Birkhäuser
- Parent company: Springer Science+Business Media (science) Walter de Gruyter (design)
- Founded: 1879
- Founder: Emil Birkhäuser
- Defunct: 2012
- Country of origin: Switzerland
- Headquarters location: Basel
- Publication types: books, academic journals
- Official website: www.springer.com/gp/birkhaeuser (Springer) www.degruyter.com (de Gruyter)

= Birkhäuser =

Swiss publisher

Birkhäuser was a Swiss publisher founded in 1879 by Emil Birkhäuser. It was acquired by Springer Science+Business Media in 1985. Today it is an imprint used by two companies in unrelated fields:
- Springer continues to publish science (particularly: history of science, geosciences, computer science) and mathematics books and journals under the Birkhäuser imprint (with a leaf logo) sometimes called Birkhäuser Science.
- Birkhäuser Verlag – an architecture and design publishing company was (re)created in 2010 when Springer sold its design and architecture segment to ACTAR. The resulting Spanish-Swiss company was then called ActarBirkhäuser. After a bankruptcy, in 2012 Birkhäuser Verlag was sold again, this time to De Gruyter.
Additionally, the Reinach-based printer Birkhäuser+GBC operates independently of the above, being now owned by Basler Zeitung.

== History ==

The original Swiss publishers program focused on regional literature. In the 1920s the sons of Emil Birkhäuser established a basis for the current scientific program with academic journals and reference books, later progressing to textbooks and monographs in the natural sciences. (The company was formally known as "Verlag Emil Birkhäuser & Cie.

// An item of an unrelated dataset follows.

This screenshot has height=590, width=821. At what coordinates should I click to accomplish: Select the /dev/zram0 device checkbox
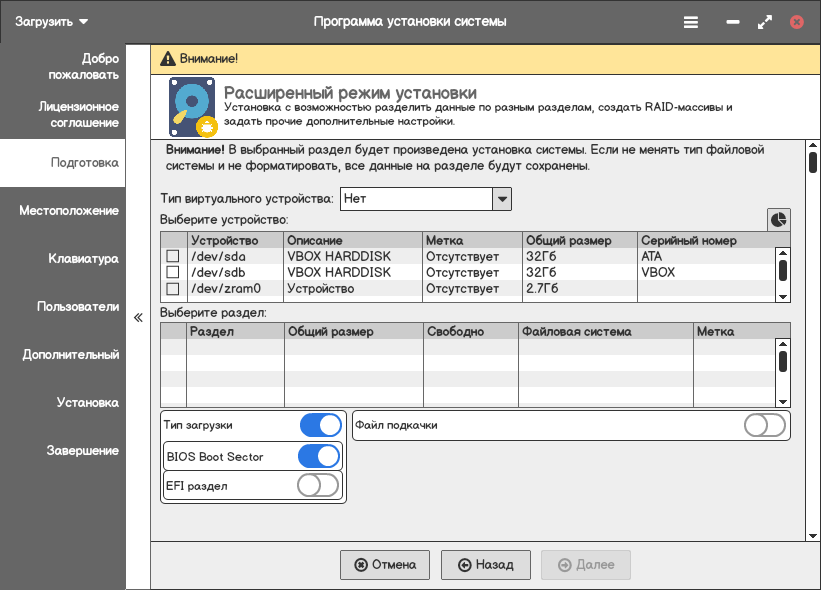(x=173, y=289)
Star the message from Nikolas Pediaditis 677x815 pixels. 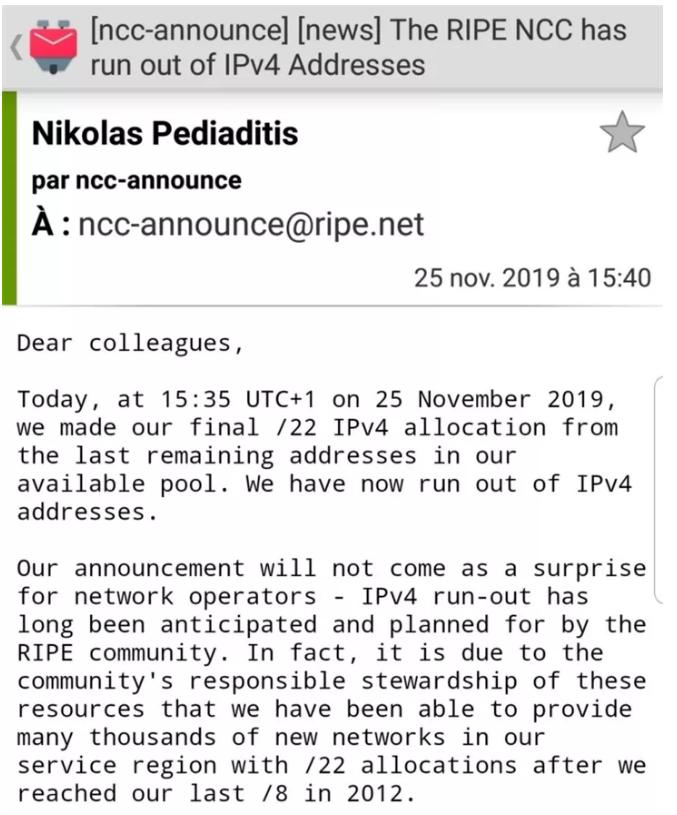pyautogui.click(x=622, y=133)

A.G." back then.) In the 1940s the scientific segments were expanded and gained international recognition. Publications in civil engineering followed as did further journals and book series in the ensuing years. In the 1960s the publishing program was expanded to incorporate architecture and art of famous painters, lithographs and gravures. Birkhäuser opened a branch office in Boston, Massachusetts, USA in 1979 which focused on mathematics and theoretical physics. From 1985 to 2010 Birkhäuser entirely was a part of the Springer Group.